:: LISTED ENTRIES ::
-*-

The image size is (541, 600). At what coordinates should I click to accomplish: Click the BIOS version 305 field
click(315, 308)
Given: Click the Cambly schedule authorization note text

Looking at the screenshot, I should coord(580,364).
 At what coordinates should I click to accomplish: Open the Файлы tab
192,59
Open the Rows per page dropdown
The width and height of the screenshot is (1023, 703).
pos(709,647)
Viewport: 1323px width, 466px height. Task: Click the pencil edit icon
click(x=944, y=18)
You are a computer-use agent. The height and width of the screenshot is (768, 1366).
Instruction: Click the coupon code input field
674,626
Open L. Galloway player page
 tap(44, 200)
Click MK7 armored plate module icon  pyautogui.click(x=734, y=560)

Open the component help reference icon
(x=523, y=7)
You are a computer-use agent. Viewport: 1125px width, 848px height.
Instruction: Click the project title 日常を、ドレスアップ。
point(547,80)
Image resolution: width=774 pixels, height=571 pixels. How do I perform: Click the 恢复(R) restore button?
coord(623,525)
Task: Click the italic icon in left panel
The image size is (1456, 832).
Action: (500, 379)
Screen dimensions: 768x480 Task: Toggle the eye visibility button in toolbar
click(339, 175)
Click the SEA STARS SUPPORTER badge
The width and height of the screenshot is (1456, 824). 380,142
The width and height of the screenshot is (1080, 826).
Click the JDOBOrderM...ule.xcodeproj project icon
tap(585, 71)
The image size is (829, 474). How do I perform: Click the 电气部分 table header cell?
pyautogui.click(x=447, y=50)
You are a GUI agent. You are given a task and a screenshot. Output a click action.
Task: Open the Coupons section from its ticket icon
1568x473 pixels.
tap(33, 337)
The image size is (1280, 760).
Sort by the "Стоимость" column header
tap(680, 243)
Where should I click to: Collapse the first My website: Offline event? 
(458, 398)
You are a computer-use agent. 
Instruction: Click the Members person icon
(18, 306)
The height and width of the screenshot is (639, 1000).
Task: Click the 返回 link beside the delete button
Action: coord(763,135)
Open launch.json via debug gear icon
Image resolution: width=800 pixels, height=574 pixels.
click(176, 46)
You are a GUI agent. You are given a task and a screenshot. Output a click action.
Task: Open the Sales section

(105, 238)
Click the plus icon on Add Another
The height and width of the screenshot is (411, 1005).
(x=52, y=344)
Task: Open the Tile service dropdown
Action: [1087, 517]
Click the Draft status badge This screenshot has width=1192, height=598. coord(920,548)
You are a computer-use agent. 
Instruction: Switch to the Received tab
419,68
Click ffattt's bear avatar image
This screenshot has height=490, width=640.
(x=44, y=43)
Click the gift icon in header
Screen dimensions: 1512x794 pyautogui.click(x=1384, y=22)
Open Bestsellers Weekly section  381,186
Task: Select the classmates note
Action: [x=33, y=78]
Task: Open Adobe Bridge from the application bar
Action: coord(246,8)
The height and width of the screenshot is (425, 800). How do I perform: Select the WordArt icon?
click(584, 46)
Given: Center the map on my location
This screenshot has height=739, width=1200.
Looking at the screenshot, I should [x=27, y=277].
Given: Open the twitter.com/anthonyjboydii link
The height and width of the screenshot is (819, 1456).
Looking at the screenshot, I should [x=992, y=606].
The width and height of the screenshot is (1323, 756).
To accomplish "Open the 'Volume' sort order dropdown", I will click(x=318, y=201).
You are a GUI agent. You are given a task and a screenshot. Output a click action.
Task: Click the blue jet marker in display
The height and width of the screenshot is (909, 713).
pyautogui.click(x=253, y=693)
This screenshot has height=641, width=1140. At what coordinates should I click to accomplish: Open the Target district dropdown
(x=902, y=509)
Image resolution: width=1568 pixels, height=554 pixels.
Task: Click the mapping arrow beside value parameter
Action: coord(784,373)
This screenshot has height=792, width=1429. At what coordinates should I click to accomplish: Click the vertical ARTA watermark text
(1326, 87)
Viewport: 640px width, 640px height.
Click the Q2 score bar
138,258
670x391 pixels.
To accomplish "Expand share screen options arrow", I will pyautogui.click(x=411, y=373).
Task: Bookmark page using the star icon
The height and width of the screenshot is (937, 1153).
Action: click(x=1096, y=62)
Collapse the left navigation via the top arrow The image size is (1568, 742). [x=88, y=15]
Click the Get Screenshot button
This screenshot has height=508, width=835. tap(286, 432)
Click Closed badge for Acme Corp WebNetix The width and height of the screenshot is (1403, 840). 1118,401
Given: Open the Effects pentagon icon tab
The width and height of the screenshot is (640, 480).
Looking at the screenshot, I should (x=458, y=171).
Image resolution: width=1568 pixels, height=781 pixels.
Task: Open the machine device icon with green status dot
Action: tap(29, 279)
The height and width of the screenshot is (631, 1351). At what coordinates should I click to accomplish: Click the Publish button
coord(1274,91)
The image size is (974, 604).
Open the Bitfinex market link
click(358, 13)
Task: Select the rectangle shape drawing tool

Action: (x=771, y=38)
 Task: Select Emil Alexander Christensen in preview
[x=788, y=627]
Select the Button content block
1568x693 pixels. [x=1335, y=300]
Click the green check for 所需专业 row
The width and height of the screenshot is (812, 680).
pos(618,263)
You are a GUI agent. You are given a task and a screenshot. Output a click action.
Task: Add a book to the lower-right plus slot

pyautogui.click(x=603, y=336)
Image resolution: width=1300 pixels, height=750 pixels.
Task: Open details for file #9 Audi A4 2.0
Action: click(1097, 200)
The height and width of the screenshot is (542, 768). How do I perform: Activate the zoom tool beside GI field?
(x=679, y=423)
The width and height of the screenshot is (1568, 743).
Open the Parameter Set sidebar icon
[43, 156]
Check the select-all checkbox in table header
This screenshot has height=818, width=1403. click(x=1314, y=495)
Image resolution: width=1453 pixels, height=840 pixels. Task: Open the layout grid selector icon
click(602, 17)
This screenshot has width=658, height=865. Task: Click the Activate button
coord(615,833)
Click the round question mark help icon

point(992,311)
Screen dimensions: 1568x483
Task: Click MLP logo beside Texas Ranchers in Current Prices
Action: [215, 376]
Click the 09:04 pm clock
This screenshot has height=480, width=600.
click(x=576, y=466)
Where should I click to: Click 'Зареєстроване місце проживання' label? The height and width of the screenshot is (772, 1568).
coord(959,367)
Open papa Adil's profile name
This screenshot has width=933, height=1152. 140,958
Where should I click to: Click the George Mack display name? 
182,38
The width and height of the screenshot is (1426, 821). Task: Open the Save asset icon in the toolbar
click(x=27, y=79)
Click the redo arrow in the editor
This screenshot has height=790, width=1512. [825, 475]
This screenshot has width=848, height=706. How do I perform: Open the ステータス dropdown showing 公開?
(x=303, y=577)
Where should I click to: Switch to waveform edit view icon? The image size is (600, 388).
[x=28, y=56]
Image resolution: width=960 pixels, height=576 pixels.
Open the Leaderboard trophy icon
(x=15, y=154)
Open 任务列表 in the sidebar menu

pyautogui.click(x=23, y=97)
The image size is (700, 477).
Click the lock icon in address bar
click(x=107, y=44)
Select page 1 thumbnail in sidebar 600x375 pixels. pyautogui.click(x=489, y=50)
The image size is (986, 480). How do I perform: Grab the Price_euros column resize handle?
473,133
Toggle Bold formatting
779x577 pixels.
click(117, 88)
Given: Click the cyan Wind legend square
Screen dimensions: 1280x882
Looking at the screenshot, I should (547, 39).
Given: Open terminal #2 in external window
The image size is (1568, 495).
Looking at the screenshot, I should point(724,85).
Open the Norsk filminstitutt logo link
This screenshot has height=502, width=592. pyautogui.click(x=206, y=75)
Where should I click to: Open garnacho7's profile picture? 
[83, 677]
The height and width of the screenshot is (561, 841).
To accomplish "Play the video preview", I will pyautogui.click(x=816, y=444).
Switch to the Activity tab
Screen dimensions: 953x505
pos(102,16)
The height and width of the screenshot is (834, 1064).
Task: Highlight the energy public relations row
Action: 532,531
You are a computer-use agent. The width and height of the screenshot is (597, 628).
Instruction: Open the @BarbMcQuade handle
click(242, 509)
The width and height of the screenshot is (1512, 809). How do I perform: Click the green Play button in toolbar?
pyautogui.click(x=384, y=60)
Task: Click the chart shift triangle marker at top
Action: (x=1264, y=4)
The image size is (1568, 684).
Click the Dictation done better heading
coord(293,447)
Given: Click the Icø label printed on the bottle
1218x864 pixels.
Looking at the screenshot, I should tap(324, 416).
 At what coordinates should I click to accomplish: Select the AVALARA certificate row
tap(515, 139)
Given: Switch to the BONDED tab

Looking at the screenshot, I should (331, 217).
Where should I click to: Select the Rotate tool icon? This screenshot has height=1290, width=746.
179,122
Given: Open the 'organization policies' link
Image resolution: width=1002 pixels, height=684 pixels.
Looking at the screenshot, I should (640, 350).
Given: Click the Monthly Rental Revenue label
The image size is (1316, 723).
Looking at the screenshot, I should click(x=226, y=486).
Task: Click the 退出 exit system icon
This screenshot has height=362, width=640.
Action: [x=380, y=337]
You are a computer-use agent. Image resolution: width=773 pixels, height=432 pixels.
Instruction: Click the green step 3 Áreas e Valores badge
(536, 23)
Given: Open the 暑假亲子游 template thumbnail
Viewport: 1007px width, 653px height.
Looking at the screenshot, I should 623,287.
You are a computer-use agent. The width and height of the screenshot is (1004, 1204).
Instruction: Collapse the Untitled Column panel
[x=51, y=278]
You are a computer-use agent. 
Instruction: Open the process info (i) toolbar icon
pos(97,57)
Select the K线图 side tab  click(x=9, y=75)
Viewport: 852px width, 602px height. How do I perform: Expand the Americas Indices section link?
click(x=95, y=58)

-*-

:: TASK INSTRUCTIONS ::
Reproduce verbatim every line of the entries above, from the start of the entries down through the line containing "tap(44, 200)".

:: TASK RESPONSE ::
The image size is (541, 600). At what coordinates should I click to accomplish: Click the BIOS version 305 field
click(315, 308)
Given: Click the Cambly schedule authorization note text

Looking at the screenshot, I should coord(580,364).
 At what coordinates should I click to accomplish: Open the Файлы tab
192,59
Open the Rows per page dropdown
The width and height of the screenshot is (1023, 703).
pos(709,647)
Viewport: 1323px width, 466px height. Task: Click the pencil edit icon
click(x=944, y=18)
You are a computer-use agent. The height and width of the screenshot is (768, 1366).
Instruction: Click the coupon code input field
674,626
Open L. Galloway player page
 tap(44, 200)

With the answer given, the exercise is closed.